There are a number of limitations to this study. First, without data on prenatal vitamin or supplement use, it is possible that our data significantly underestimate overall intake of micronutrients and essential fatty acids. If such supplements are treated as sufficient on their own, it could even be that intake through one’s regular diet is lower in this population when taking vitamins or supplements than when not. Second, the use of cross-sectional data precludes us from identifying causal effects. Also, the two 24-hour periods of dietary data might not be representative of participants’ usual or habitual dietary intake. This is because some participants might have experienced morning sickness, which could have altered or reduced their dietary intake. Consequently, we might have misclassified participants into groups. Therefore, interpretation of the study findings should be undertaken with caution. In addition, the small sample size limited our ability to detect significant group differences in stress and depressive symptoms. Finally, results of this study are not generalizable to other populations, because our sample comprised predominantly non-Hispanic White individuals with advanced education (though intake deficits observed in this group might be even greater in other groups).

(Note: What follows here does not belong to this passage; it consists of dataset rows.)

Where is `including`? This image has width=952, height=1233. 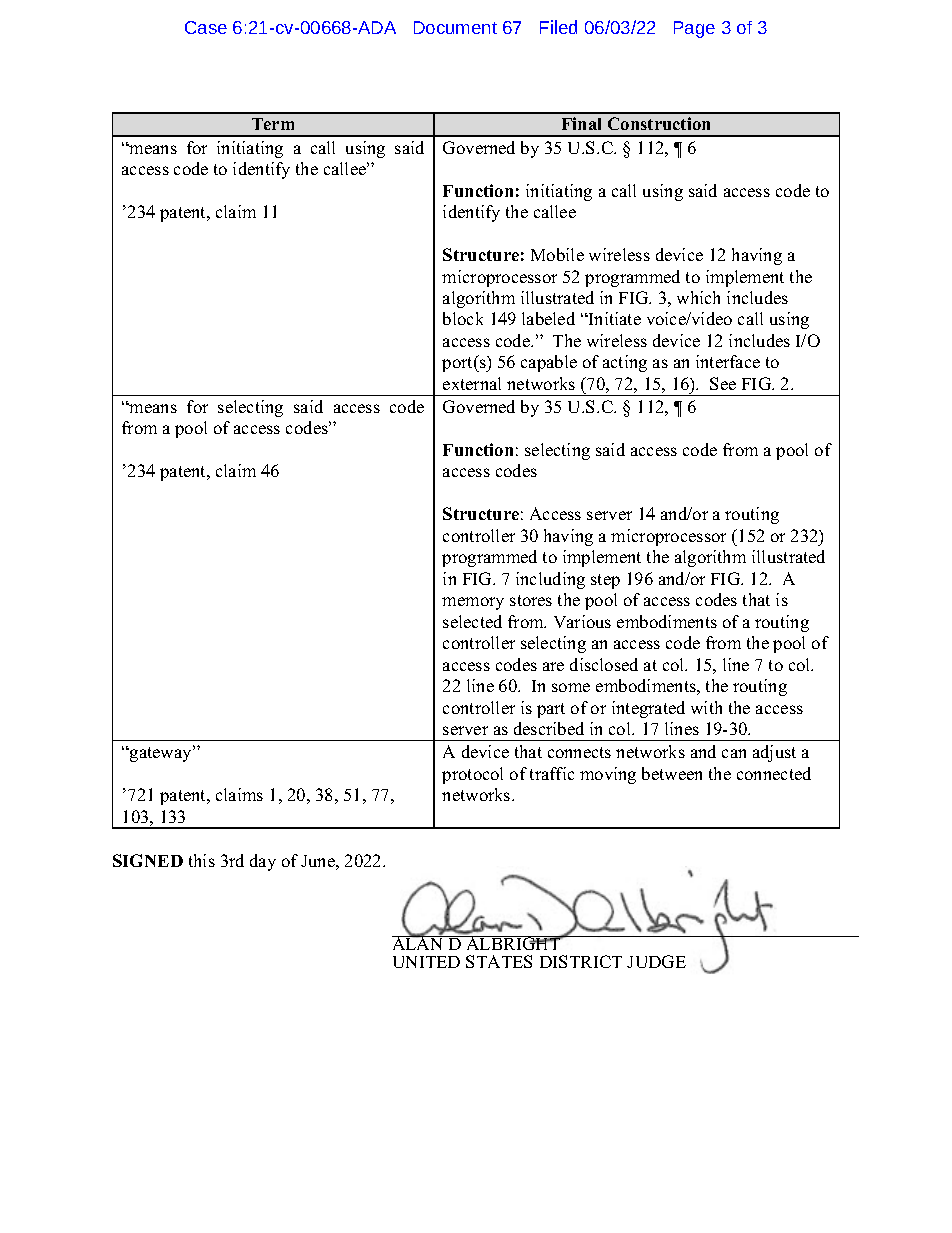 including is located at coordinates (550, 580).
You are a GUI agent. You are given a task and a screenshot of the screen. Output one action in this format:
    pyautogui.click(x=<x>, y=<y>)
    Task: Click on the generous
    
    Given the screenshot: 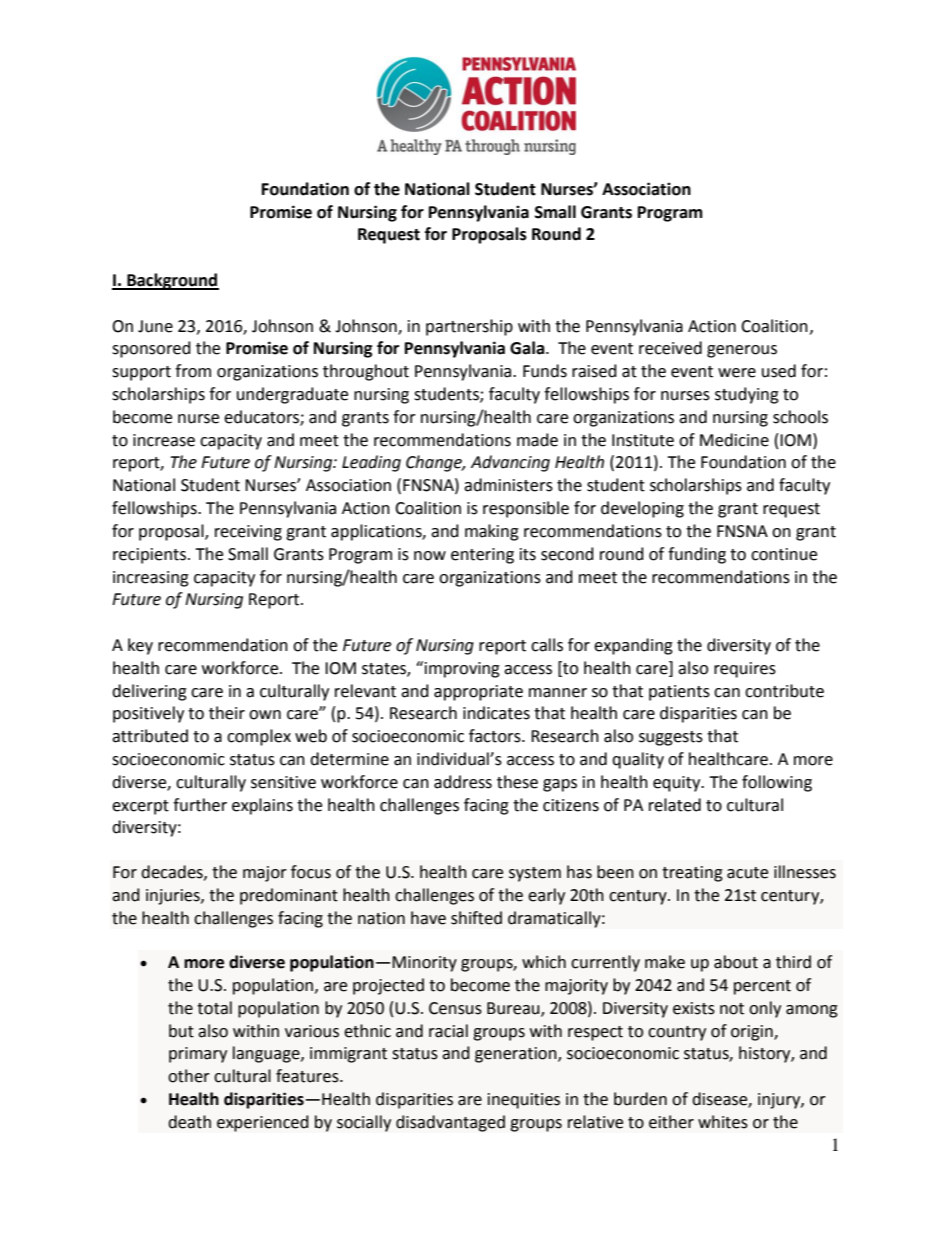 What is the action you would take?
    pyautogui.click(x=742, y=351)
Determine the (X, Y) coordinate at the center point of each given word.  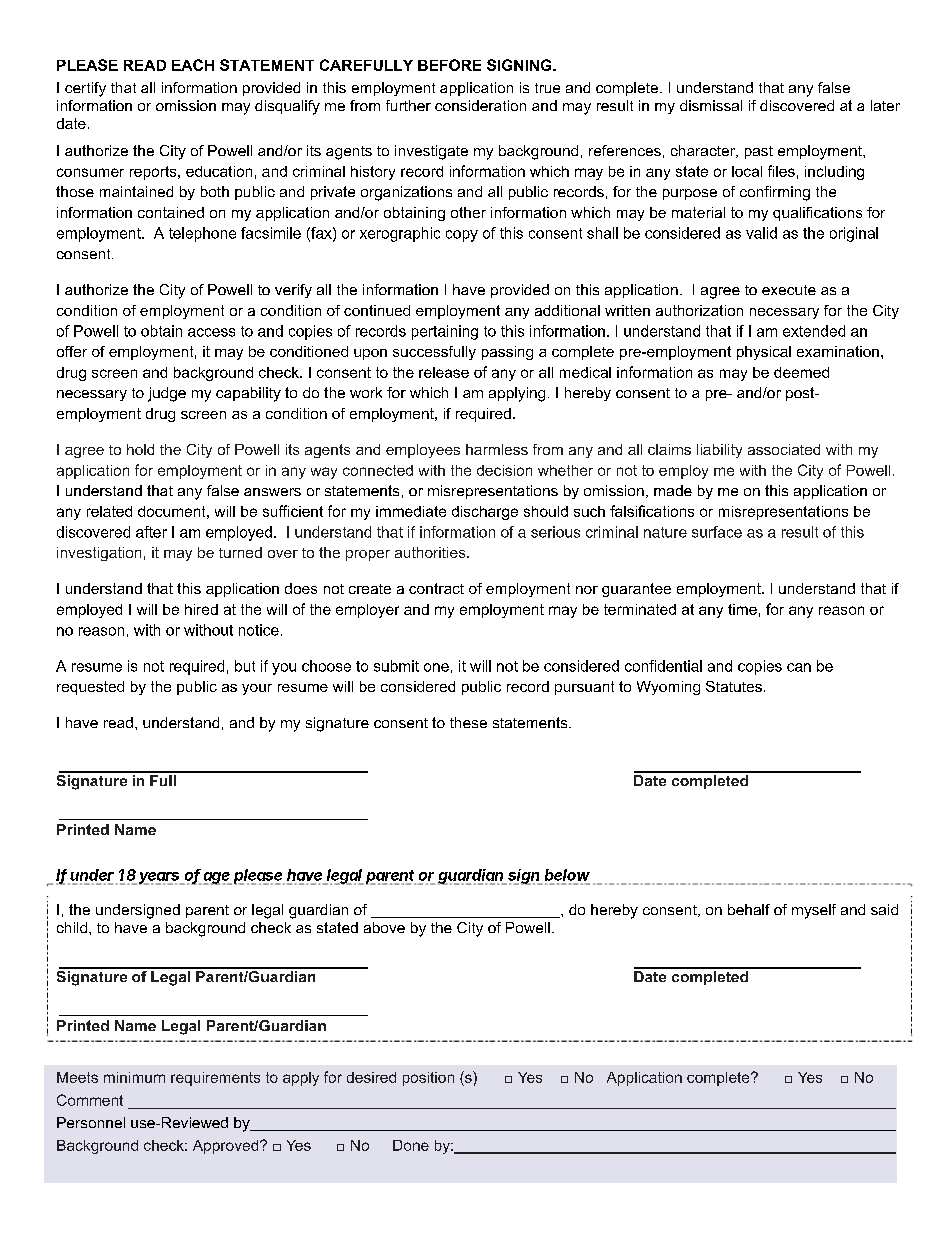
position (428, 1079)
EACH (193, 65)
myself (814, 911)
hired (201, 609)
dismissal (711, 105)
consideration (480, 105)
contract (436, 588)
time (742, 609)
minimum (134, 1077)
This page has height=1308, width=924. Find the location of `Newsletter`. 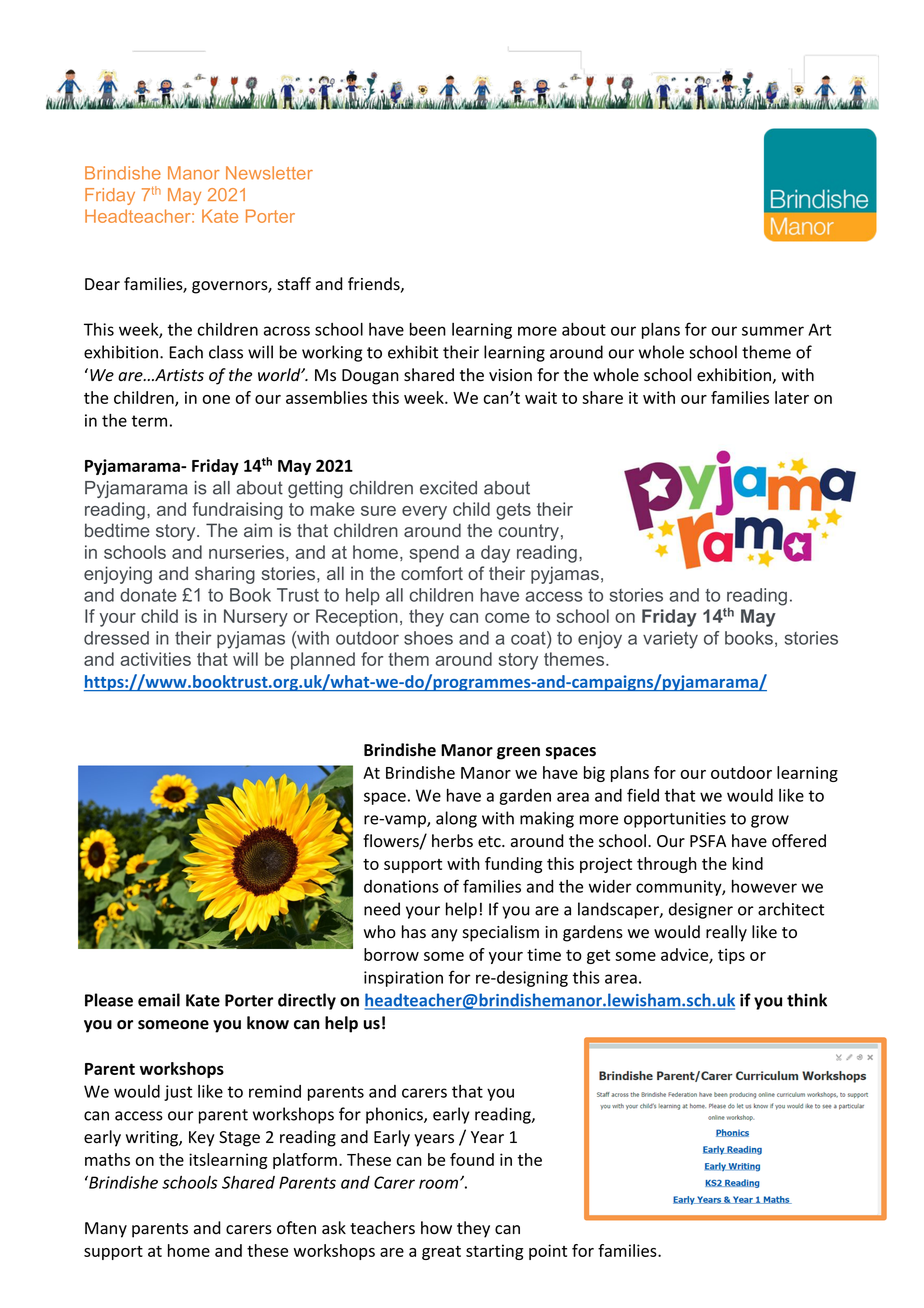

Depending on types of micronutrients, we found that anywhere between 21.4 and 97.1% of participants met recommendations for daily dietary intake of micronutrients. Less than 9.0% of participants met recommendations for essential fatty acid dietary intake, however. In general, participants reported similar levels of stress and depressive symptoms, except those meeting recommendations for B3, and selenium for depressive symptoms. Future larger prospective studies are needed to verify our study findings.
This research was funded by the Eunice Kennedy Shriver National Institute of Child Health and Human Development (NICHD). Grant number: R21HD099380
The authors declare no conflict of interest. The sponsor has no role in the design, execution, interpretation, or writing of the study.